Si, pour le moment, l’Afrique résiste mieux que d’autres régions du monde à la pandémie, l’OMS enregistre une croissance exponentielle des contaminations dans certains pays du continent. Le virus frappe à notre porte. Il pourrait complètement submerger des systèmes de santé déjà fragiles, qui manquent de docteurs, de soignants, de matériel. Au Kenya et ailleurs, des initiatives locales innovantes permettent certes de fabriquer des tests et des ventilateurs, d’améliorer les infrastructures. Mais les recherches médicales Covid-19 sur le continent sont encore bien trop rares. Sans elles, les traitements capables de sauver des vies arriveront trop tard.

L’essai Solidarity mené par l’OMS inclut des pays africains, ce qui est un signe encourageant. La Coalition pour la recherche clinique sur le Covid-19, qui réunit gouvernements et instituts de recherche pour faciliter les essais cliniques dans les pays à faibles ressources, est en un autre.

Normes internationales

 

Nos travaux sur le kala-azar ne sont pas le seul exemple démontrant que des pays africains peuvent mener des essais cliniques répondant aux normes internationales les plus exigeantes : en République démocratique du Congo (RDC), des chercheurs congolais et des partenaires de pays voisins ont ainsi mis au point le premier traitement par voie orale contre la maladie du sommeil.
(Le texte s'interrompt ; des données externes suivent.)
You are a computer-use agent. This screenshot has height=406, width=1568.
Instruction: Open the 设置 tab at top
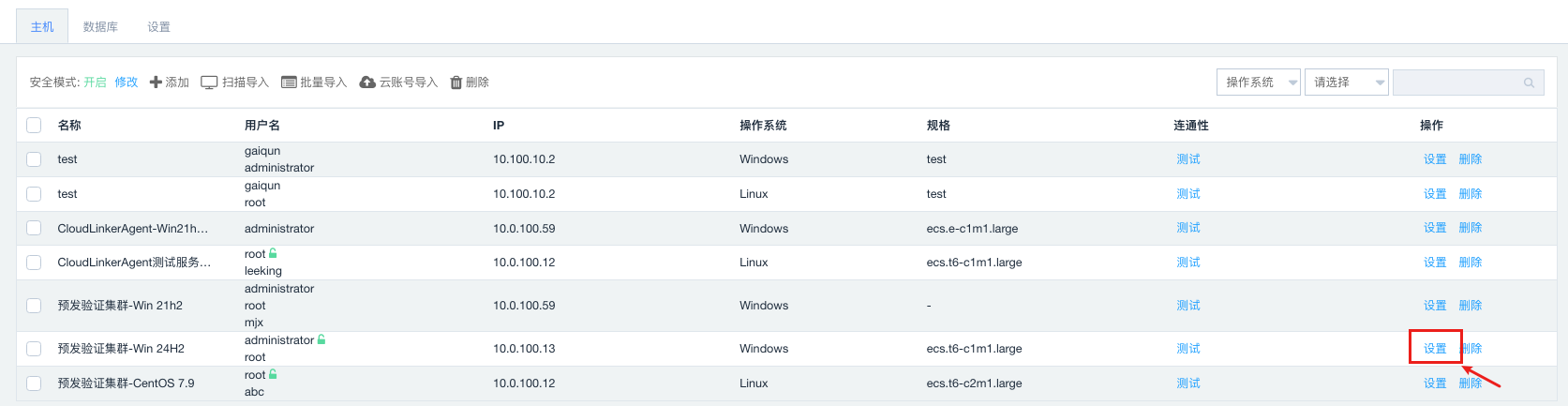coord(158,27)
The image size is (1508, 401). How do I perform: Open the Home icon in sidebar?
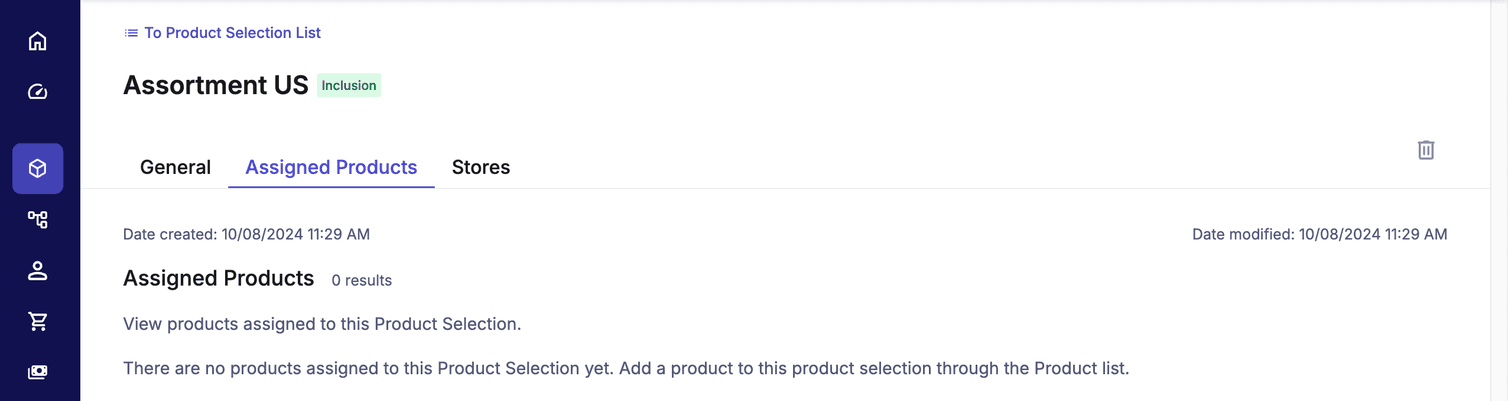(38, 41)
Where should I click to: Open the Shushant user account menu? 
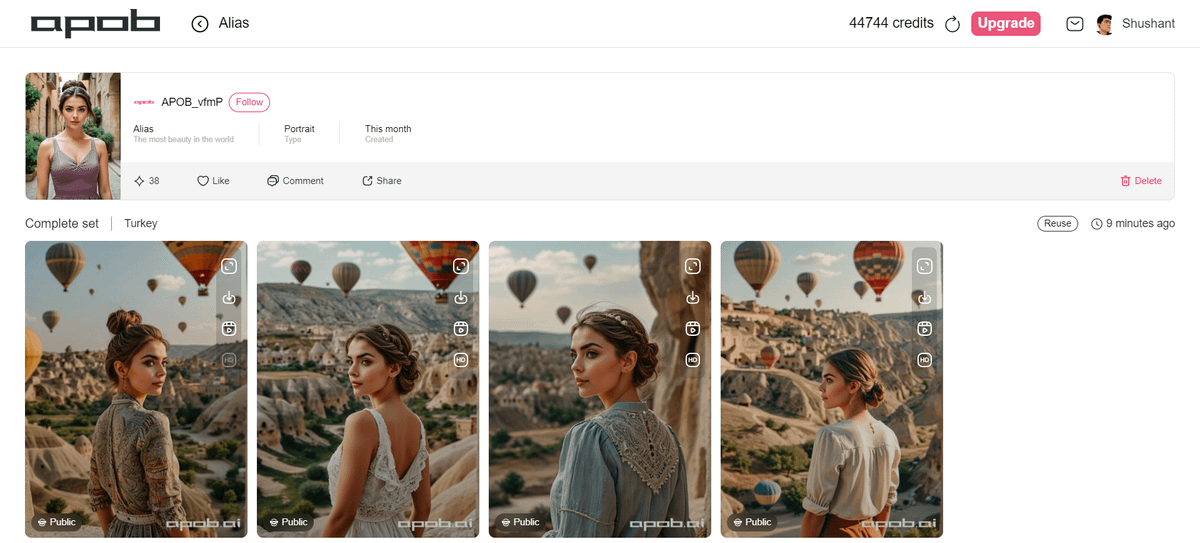tap(1135, 24)
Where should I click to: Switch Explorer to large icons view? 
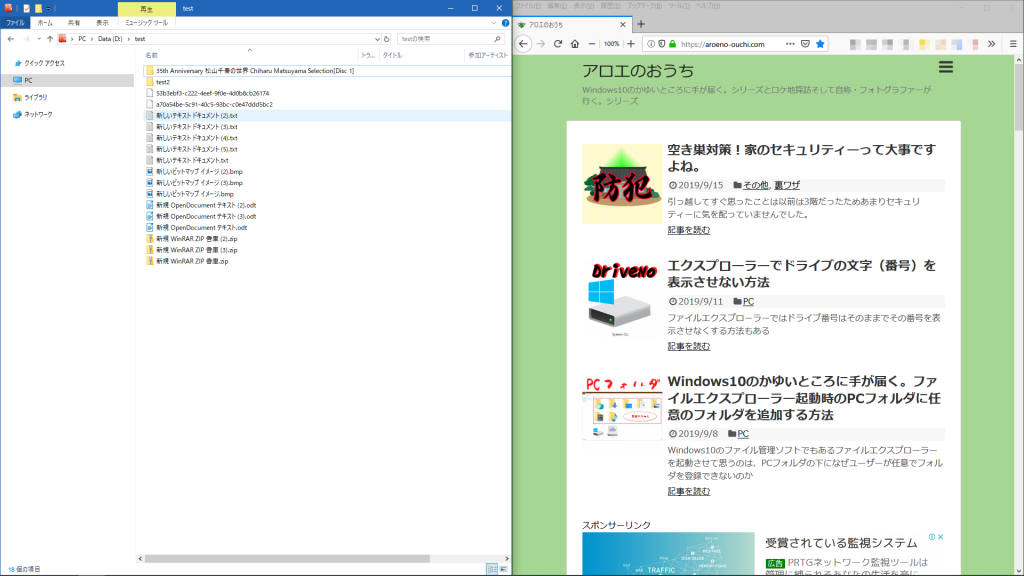502,569
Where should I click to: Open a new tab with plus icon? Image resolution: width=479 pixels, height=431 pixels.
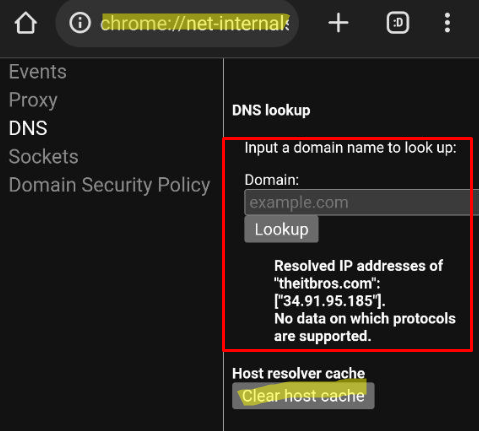(338, 23)
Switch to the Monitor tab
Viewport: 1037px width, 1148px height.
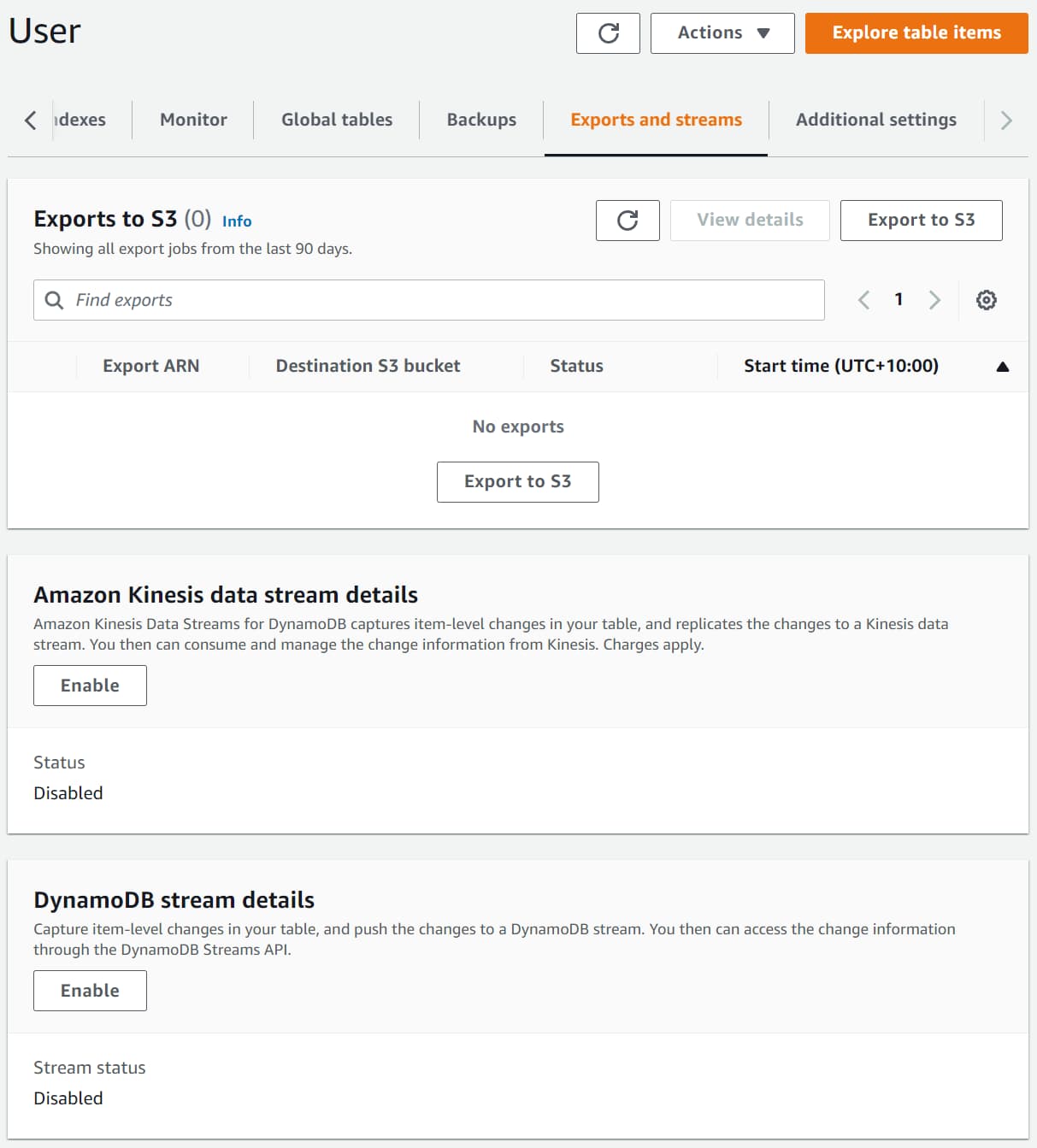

Pour cela, ils ont travaillé dans des régions reculées et surmonté des défis logistiques colossaux.

Ma propre expérience au Kenya m’a enfin appris l’obligation morale de fournir aux communautés avec lesquelles nous travaillons les futurs traitements qu’elles nous ont aidés à développer. Cet engagement en faveur d’un accès pour tous aux médicaments est indissociable de notre activité de chercheur.

Or, aujourd’hui, dans la grande course mondiale pour trouver vaccins et traitements contre le Covid-19, ces engagements manquent. Début mai, un « marathon mondial des donateurs » organisé par l’Union européenne a permis de lever 7 milliards d’euros… mais ces donations ne sont pas assorties de garanties assurant que le fruit des recherches médicales menées grâce à l’argent public bénéficiera bien à tous, sans exception.

Sans accès universel aux traitements, personne ne sera à l’abri du Covid-19. Les scientifiques africains ont donc un rôle crucial à jouer. Ils doivent travailler ensemble et décider des directions que prendra la recherche médicale sur le continent. C’est seulement ainsi qu’ils pourront aider les docteurs et les soignants africains, qui ont déjà affronté tant d’épidémies, à vaincre aussi celle qui arrive.

 

Monique Wasunna est une médecin et chercheuse kényane en maladies infectieuses. Elle dirige le bureau africain de l’Initiative médicaments contre les maladies négligées (DNDi).